As an independent prescriber in a community pharmacy, I run a walk-in clinic service that covers a wide range of minor ailments and as well as the assessment and treatment of a slightly wider range of common conditions, including ear, nose and throat infections. Despite having a prescription pad and being prepared to use it, the piece of paper I issue the most to patients is a leaflet explaining the duration of most common infections and how to self-manage the symptoms. It covers coughs, colds, sore throats, ear ache, and sinusitis – all things we see so very often in the community pharmacy setting.

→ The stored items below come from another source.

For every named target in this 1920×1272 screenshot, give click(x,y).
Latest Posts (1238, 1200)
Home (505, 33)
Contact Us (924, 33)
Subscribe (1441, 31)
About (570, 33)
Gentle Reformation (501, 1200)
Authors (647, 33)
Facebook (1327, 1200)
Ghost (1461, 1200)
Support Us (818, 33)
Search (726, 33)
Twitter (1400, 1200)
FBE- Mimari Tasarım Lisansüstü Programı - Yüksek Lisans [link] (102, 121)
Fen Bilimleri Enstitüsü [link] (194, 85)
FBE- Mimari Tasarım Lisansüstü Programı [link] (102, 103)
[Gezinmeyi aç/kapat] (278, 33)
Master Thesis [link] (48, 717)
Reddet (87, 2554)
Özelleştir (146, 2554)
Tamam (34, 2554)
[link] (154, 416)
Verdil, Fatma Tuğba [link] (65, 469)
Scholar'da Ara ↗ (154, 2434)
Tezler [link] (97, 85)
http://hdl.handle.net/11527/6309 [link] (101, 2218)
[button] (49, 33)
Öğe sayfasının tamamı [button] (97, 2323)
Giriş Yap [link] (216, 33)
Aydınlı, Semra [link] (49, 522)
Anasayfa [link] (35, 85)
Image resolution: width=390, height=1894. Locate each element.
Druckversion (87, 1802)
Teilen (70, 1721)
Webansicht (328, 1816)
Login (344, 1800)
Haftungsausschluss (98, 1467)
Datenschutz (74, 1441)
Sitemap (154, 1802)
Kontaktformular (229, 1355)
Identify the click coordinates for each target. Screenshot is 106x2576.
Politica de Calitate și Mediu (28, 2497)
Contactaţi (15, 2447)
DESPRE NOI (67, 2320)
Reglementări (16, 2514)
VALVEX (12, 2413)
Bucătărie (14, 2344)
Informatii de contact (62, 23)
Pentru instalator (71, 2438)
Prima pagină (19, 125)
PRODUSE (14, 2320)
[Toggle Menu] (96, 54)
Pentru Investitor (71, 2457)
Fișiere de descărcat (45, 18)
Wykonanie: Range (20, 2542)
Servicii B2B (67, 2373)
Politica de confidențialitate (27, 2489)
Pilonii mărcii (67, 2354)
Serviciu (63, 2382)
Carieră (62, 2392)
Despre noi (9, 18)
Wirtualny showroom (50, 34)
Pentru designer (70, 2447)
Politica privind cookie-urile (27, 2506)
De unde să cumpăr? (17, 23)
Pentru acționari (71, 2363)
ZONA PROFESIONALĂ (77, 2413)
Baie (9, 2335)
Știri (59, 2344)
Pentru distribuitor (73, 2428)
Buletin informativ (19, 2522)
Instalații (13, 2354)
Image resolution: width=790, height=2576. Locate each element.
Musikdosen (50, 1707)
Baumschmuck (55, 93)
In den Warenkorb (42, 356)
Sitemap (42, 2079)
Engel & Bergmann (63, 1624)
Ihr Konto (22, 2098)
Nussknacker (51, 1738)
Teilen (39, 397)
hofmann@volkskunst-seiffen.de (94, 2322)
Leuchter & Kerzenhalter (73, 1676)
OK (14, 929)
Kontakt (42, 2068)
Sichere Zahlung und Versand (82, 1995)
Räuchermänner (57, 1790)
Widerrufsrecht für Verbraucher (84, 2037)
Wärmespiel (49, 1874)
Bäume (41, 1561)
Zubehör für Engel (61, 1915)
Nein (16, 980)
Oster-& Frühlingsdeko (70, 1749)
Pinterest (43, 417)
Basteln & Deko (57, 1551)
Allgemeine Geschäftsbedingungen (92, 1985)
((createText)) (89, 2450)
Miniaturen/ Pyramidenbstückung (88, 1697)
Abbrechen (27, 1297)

Most of my job is essentially advising members of the public about the nature of the viral illness they have and explaining how long it should take them to get better, what to do if they don’t, and stressing the point that antibiotics are rarely necessary. It’s very satisfying work and by applying some basic clinical assessment skills e.g. taking temperature, blood pressure and pulse measurements, and where needed ear and throat examination, I can add further reassurance for the worried well whilst educating them about a self-limiting illness.
My work is not particularly complex, but it does allow me to deploy my communication, assessment, and medicines related knowledge and skills in a way that I believe is genuinely helpful in a public health sense and also relieves pressure on other parts of the health service.